12 January 2012 | PAR Audrey Chaix

Dans la maison d’Orgon, l’heure est grave : aveuglé par les ronds de jambes d’un faux dévot, le maître de maison refuse de voir la vérité en face et accorde tout à Tartuffe, de sa fille à son héritage… Dans le cadre du Théâtre Permanent de Gwenaël Morin, ce Tartuffe d’après Tartuffe de Molière, créé en 2009 au laboratoire d’Aubervilliers, offre une relecture haletante et exaltée de la pièce de Molière.

Tartuffe en 1h20, le pari était audacieux. La mise en scène le remporte en misant sur la rapidité : les personnages courent dans tous les sens, envahissent le plateau tout autant que les gradins alors que le cou des spectateurs tourne à 360° pour les suivre jusqu’aux derniers rangs de la salle. Les vers sont délivrés avec maîtrise – la plupart du temps, à une vitesse qui sert le rythme de la comédie. Seul bémol : les comédiens parlent si vite parfois, qu’ils en deviennent incompréhensibles… Malgré cela, dans l’ensemble, cette rapidité imposée à l’action fait naître une tension de plus en plus vertigineuse qui laisse le spectateur essoufflé, hors d’haleine alors que se finit la pièce.

Cette fin laisse d’ailleurs bien perplexe, et permet de mettre en lumière le parti pris choisi par Gwenaël Morin : si Tartuffe, formidablement campé par Julian Eggerickx,  reste un personnage clef de la pièce, Orgon en est l’épicentre. Grégoire Monsaigeon interprète avec justesse la folie de ce bourgeois aveuglé par Tartuffe. Afin d’unir le faux dévot à la famille, il entreprend de lui donner sa fille en mariage : il saisit cette dernière par le cou avec violence pour lui annoncer la nouvelle, et les mouvements de son bassin suggèrent le désir incestueux qu’il ressent pour Marianne – également interprétée par Julian Eggerickx, incarnation des deux passions d’Orgon.

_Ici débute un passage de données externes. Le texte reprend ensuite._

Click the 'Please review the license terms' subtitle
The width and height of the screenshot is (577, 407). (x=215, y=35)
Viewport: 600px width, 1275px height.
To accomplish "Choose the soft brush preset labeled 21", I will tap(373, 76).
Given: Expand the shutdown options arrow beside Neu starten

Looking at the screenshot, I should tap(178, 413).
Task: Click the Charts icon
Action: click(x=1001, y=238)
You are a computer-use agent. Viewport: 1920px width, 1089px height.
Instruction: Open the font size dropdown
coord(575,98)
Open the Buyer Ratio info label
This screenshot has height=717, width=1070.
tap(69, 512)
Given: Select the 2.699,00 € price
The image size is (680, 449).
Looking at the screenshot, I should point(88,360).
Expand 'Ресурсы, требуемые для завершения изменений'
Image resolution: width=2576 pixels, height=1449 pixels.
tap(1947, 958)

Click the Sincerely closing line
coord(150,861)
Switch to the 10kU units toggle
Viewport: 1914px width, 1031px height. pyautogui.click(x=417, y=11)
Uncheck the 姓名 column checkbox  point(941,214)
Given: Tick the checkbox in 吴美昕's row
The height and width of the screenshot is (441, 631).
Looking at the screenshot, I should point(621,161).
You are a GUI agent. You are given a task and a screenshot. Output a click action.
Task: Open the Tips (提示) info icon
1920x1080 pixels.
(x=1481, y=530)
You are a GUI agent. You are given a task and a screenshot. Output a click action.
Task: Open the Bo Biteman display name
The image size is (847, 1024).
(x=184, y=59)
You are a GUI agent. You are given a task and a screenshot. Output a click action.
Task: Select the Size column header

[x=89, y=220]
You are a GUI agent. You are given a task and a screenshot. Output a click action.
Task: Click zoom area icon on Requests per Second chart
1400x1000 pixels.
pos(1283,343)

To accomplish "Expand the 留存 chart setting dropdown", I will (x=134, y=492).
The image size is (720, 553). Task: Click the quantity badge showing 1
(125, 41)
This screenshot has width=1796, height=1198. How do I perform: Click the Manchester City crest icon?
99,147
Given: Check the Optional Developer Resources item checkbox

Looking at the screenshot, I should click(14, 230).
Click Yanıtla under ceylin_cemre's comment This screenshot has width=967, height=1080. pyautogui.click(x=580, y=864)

Autour de ce personnage aveuglé, qui réclame le noir dès que les membres de sa famille tentent de lui faire voir clair dans le jeu de Tarfuffe, gravite une galerie de personnages aussi drôles que pertinents. Dorine, la servante de la maison, est jouée par Renaud Béchet : intelligente, impertinente, elle tente de raisonner son maître, elle est celle qui fait la lumière avec un briquet alors que s’éteint la bougie que tous se passent comme un flambeau tout au long de la pièce. Elmire, interprétée par Olivia Willaumez, incarne le pragmatisme rationnel d’une femme qui voit sa maisonnée mise en danger, sa vertu mise en question. Son frère Cléante joue le maître de cérémonie, alors qu’il frappe les trois coups qui annoncent le début de la pièce. Enfin, le jeune Damis, fils d’Orgon, est incarné avec beaucoup d’humour par Ulysse Pujo, qui joue la carte de l’adolescent vengeur, mais maladroit pour dénoncer les méfaits de Tartuffe.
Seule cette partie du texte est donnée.